In response to this morning's discussion of 'scriptivism, John Lawler wrote to remind me of a 2001 sci.lang posting by Arnold Zwicky, which John describes as "the best and most judiciously parsed short statement of the problem that I know of".
Here it is, so you don't have to follow the link:
>… the prescriptivist normally cares deeply about how people talk,
>and it grates when language usage departs from the model that they
>support. The descriptivist is just interested in finding out how
>people actually do talk. Any "agenda" is unconscious, and the ideal
>descriptivist, like any ideal scientist, really wants to know what
>is going on and is willing to modify the model on the basis of
>evidence. For the prescriptivist, the model was carved into stone
>tablets by God.
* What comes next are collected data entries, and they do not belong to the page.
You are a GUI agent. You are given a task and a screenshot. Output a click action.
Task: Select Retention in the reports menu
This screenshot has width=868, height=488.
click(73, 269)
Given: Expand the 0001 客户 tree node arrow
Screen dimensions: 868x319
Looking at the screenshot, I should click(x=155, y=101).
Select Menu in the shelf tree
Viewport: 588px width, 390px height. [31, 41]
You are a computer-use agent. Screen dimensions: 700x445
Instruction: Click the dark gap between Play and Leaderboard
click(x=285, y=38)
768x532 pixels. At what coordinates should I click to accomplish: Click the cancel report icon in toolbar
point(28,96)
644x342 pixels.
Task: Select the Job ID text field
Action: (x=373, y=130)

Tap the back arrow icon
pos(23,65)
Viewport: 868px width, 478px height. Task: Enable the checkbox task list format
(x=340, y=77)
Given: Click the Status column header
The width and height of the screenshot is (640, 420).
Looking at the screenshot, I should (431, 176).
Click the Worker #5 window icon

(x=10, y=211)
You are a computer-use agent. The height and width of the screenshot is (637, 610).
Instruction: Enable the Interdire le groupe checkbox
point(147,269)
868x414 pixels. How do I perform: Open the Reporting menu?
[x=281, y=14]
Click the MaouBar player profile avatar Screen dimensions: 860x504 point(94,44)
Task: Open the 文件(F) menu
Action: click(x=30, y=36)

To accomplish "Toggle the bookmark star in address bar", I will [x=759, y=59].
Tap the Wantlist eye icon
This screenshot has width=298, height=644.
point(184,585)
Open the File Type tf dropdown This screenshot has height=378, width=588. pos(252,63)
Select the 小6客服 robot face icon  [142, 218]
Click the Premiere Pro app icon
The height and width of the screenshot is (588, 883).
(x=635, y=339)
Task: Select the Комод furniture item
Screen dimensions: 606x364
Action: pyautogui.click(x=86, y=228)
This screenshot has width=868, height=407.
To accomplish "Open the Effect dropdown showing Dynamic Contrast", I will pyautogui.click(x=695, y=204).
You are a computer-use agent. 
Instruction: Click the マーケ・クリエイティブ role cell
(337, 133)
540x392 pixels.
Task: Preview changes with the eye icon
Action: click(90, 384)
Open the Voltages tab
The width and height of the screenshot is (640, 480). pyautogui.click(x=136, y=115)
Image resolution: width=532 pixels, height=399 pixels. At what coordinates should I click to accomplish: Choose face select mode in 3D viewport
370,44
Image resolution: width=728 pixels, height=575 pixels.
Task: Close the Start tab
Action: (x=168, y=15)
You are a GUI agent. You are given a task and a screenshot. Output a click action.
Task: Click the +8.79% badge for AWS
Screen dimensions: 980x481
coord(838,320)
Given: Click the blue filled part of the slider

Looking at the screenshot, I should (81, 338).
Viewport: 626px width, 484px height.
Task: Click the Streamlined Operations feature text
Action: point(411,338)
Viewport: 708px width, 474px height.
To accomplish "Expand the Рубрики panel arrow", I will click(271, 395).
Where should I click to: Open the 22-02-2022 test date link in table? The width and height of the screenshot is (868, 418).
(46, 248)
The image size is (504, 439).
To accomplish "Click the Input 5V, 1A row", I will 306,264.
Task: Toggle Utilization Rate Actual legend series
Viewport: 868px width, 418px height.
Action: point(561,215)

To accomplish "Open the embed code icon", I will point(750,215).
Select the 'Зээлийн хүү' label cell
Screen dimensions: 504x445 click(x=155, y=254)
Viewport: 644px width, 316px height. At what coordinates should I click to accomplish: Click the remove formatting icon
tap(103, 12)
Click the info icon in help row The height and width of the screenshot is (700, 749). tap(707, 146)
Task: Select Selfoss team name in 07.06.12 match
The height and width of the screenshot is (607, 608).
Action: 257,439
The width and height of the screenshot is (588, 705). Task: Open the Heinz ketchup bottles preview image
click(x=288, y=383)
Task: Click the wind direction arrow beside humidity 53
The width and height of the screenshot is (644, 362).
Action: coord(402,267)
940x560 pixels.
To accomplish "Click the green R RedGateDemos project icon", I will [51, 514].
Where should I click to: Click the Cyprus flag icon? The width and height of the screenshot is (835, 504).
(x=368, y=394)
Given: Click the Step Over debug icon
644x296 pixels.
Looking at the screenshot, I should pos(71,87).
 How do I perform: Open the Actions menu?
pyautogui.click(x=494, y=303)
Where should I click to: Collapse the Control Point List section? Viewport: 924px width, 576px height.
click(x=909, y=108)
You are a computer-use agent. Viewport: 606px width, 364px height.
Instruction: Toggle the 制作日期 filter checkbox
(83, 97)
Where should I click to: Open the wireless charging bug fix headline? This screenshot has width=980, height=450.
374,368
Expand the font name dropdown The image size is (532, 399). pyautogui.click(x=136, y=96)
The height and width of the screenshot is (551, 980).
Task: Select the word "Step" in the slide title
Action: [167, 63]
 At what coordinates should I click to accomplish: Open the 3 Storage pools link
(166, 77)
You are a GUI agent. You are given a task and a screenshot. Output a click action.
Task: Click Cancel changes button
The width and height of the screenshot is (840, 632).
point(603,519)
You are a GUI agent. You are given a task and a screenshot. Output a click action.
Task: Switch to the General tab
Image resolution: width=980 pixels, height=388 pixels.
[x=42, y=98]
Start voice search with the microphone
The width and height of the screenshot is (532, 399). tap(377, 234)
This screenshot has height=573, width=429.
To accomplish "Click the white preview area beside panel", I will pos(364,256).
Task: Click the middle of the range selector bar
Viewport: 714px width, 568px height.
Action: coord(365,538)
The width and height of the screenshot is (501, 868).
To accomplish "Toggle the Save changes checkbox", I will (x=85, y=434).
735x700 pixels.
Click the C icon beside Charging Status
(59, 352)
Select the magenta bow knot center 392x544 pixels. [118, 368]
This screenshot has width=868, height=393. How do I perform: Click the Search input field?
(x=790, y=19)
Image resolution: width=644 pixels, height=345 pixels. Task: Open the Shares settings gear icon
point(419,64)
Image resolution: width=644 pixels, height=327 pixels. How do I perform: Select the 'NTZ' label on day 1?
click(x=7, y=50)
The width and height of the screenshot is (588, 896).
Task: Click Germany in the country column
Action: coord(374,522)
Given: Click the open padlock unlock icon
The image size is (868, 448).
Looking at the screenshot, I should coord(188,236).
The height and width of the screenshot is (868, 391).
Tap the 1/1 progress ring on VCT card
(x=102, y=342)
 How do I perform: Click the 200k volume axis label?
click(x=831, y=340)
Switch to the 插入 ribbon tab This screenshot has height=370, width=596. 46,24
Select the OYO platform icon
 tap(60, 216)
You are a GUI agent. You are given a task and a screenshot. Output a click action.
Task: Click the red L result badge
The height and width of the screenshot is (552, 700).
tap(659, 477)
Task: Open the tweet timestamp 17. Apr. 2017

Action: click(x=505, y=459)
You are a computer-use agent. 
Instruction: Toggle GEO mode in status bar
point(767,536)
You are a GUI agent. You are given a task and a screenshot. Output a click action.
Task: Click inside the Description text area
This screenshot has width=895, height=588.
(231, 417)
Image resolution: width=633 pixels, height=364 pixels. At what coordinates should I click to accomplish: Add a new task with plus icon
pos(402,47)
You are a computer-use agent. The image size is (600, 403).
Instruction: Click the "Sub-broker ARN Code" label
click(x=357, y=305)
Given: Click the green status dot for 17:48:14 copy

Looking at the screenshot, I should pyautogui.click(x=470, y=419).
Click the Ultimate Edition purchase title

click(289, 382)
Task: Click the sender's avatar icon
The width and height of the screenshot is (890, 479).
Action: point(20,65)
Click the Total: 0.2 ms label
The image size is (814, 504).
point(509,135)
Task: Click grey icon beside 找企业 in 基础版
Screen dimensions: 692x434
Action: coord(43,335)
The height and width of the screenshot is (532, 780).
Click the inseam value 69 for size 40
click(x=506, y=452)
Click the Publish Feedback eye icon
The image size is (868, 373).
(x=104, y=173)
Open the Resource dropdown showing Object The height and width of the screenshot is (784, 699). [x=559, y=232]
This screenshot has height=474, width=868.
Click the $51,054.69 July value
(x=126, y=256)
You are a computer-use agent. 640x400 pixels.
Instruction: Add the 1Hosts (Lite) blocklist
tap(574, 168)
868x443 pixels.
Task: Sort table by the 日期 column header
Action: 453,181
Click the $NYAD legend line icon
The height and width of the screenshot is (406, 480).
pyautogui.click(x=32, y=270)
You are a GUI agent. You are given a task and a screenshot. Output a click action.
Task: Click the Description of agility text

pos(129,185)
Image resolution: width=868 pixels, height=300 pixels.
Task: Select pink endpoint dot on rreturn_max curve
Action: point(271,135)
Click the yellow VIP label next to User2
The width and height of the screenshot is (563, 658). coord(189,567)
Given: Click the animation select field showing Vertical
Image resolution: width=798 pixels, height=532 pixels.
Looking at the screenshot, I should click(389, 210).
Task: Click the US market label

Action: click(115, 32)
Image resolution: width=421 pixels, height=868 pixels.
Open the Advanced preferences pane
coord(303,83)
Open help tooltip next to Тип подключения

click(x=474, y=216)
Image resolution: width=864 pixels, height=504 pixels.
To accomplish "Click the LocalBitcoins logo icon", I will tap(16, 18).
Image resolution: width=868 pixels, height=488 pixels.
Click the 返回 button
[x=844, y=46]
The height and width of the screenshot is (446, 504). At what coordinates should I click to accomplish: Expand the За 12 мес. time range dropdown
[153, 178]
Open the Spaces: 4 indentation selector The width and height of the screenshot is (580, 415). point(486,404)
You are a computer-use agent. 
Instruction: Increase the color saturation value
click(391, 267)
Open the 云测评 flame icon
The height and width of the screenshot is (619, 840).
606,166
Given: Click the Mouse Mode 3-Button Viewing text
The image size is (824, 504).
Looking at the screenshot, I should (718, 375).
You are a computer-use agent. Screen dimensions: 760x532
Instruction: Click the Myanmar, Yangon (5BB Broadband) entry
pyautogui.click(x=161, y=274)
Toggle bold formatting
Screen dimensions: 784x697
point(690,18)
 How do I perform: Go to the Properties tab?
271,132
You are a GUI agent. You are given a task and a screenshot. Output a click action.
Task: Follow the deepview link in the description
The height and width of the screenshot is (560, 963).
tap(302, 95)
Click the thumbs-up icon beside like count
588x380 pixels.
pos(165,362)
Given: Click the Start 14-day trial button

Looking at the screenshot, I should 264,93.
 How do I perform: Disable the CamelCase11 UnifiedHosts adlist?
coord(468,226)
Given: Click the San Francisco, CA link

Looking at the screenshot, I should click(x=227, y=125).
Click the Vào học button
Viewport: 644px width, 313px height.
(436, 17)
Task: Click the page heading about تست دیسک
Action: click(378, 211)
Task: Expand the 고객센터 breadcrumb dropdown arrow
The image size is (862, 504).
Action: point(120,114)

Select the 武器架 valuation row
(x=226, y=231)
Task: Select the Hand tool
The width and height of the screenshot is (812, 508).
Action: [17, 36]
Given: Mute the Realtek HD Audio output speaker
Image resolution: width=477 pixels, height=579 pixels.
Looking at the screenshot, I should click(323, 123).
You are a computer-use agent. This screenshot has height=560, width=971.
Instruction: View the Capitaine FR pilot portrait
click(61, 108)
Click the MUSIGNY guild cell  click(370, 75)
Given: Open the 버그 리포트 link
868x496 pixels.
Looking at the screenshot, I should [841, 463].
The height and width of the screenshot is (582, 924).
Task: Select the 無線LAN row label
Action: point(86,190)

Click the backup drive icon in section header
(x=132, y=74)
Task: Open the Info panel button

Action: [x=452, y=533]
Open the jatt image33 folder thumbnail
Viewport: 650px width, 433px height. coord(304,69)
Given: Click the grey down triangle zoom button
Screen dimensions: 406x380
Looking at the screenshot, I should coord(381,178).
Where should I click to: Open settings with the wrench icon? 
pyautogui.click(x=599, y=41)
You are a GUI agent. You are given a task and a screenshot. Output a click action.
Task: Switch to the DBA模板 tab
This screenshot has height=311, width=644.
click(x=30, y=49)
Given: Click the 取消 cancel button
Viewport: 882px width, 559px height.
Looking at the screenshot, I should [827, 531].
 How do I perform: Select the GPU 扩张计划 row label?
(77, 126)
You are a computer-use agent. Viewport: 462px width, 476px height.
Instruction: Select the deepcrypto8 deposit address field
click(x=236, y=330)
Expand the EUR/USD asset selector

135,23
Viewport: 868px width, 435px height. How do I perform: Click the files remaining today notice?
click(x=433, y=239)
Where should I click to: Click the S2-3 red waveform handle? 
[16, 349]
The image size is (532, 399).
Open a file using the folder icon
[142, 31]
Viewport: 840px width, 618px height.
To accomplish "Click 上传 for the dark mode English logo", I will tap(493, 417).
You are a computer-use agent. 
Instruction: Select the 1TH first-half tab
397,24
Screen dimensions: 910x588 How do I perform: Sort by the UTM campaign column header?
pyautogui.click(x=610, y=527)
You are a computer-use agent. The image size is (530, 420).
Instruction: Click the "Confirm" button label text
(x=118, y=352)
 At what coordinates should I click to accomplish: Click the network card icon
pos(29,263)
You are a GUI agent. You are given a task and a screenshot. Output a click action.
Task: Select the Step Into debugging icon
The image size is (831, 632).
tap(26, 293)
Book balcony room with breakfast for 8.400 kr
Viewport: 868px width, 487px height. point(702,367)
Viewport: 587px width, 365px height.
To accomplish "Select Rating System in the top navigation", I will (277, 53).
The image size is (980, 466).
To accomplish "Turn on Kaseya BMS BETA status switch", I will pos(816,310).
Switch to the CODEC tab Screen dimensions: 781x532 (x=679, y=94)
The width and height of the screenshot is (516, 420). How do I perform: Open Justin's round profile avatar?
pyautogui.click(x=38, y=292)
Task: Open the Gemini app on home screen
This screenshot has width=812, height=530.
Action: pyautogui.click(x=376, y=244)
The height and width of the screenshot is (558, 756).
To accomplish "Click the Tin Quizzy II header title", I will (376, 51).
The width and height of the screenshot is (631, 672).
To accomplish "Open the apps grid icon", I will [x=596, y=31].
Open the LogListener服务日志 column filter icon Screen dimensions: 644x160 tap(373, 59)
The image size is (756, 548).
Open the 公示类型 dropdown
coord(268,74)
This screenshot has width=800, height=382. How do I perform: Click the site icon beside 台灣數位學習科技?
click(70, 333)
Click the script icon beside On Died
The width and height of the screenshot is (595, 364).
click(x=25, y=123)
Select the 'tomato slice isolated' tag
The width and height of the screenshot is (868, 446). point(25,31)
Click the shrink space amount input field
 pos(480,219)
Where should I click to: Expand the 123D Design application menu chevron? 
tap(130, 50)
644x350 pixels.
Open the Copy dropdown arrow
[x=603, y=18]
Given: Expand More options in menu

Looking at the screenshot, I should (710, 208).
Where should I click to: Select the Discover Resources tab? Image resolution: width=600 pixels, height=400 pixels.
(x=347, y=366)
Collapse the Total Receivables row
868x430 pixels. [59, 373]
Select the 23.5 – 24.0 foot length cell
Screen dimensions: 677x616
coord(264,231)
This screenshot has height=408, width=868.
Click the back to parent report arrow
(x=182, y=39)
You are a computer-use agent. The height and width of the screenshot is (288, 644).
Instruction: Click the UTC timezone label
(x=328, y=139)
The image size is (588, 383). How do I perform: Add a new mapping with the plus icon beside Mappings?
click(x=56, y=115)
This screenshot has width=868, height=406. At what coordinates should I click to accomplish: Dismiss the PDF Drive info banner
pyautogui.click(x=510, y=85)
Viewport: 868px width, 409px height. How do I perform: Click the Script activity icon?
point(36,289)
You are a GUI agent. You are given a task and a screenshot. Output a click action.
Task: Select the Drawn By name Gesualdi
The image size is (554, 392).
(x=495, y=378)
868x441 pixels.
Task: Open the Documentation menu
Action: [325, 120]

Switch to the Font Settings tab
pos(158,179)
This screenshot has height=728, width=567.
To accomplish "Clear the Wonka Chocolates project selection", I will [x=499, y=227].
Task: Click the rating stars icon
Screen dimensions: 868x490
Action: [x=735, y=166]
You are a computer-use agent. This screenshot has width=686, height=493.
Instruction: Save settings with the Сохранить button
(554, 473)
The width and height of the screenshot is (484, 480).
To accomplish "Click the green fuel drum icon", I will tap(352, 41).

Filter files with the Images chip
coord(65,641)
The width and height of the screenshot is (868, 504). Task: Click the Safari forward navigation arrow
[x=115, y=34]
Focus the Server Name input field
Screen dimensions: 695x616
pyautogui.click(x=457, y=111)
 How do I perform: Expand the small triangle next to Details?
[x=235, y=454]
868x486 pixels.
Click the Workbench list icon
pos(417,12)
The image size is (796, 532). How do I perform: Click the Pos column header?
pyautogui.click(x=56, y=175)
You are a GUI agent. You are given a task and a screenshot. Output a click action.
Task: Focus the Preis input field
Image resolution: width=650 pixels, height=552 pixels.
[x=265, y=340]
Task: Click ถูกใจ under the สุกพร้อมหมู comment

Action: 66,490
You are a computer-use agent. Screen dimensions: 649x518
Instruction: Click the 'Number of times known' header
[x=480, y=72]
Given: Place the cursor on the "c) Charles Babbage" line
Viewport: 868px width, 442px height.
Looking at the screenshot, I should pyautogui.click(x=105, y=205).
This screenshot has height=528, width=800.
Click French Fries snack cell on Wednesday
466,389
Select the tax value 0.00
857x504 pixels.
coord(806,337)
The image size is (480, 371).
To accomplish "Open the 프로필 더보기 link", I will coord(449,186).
The prescriptivist doesn't care how people *do*
>talk, but about how they *should* talk.
this is roughly the usual caricature of the distinction, as seen from a decidedly "descriptivist" point of view. and the caricature is encouraged by the all-too-human tendency to see things in terms of two opposed forces. but, as a great many people have pointed out, the distinction arises from two values, *both* of which almost everyone subscribes to:
1. variety is a good thing.
2. shared norms are a good thing.
extreme positions are obtained by minimizing one of these at the expense of the other, but most people take some more complicated, mixed position, sacrificing one value in some contexts, the other value in other contexts. (few modern scholars, even the most hard-line "descriptivists", are willing to say that all variant spellings in english are fine, so long as they either conform to generalizations about the system or have the justification of tradition. there are costs on either side - the time cost to readers of coping with huge numbers of variants, the time cost to learners in having norms enforced.)
these two values tend to attract others - reliance on the voice of the common person vs. deference to institutions and authorities, embracing change vs. resisting it, celebration of the idiosyncratic vs. suspicion of it, appeal to individual experience vs. reasoning from a priori principles, and many others. that is, there are resonances among these values that tend to produce opposed ideologies, but in principle there are many different positions, and most scholars hold complicated, nuanced positions.
it's ok to trot out the ten-second dichotomist text when you've got only ten seconds and other fish to fry, but this is not a simple matter of Good vs. Evil (or any other of your favorite oppositions). and i say this as someone way over on the "descriptivist" end.